→ Your instructions
Nothing but the lines from the one including "Where should I" through the last line of the entries, restated exactly, should appear in the answer; omit the pictures.

→ Exercise materials
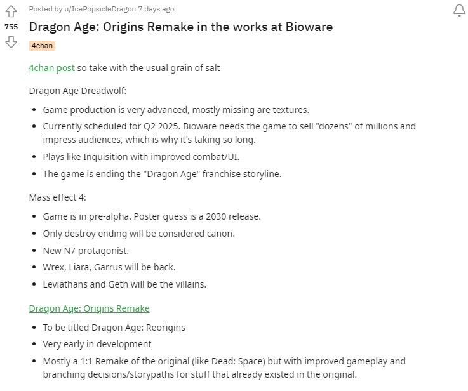Click the 'New N7 protagonist' bullet
This screenshot has height=391, width=468.
click(86, 251)
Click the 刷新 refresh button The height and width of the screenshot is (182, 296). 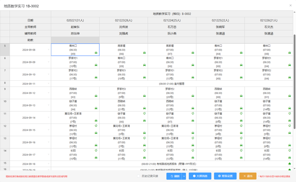pos(174,176)
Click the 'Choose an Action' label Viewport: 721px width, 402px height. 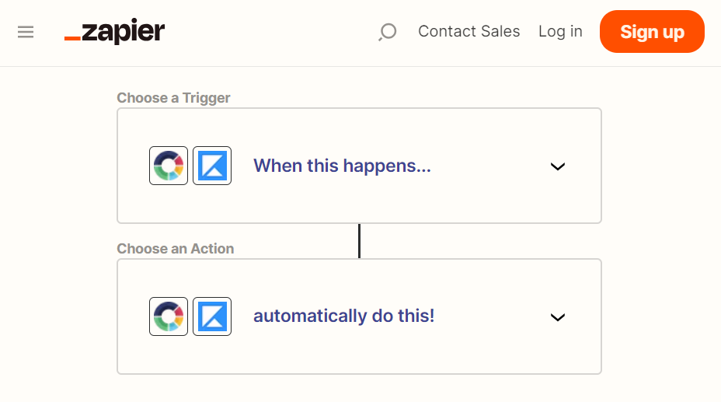pos(175,248)
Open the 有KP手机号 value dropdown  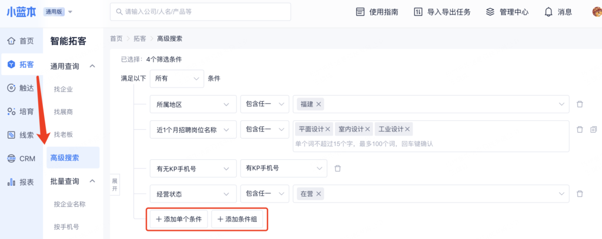tap(283, 169)
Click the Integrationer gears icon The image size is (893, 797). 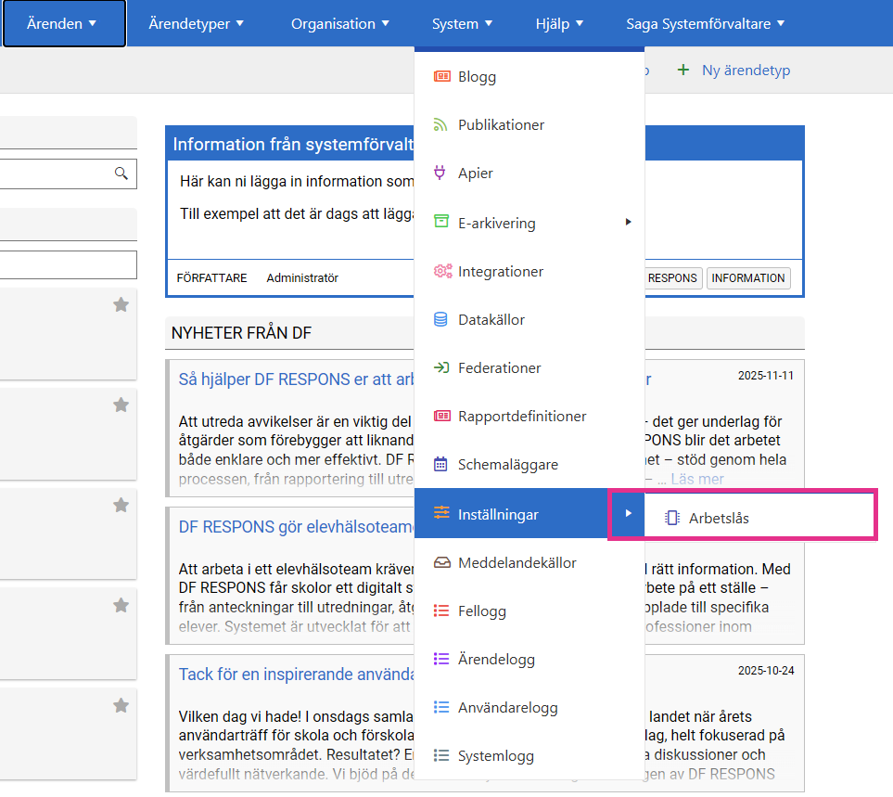pos(442,272)
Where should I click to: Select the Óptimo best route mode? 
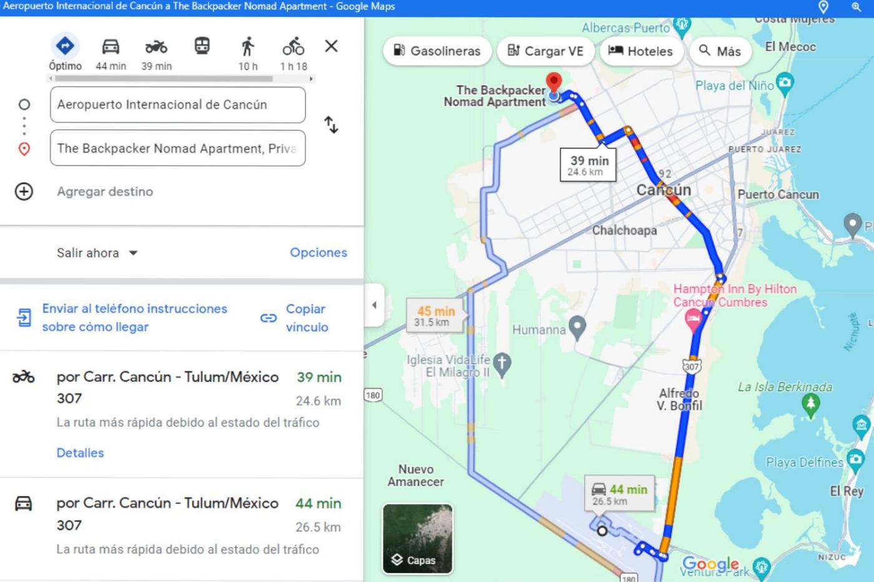(x=65, y=53)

→ Output below
Where should I click to: Select the Óptimo best route mode? 
(x=65, y=53)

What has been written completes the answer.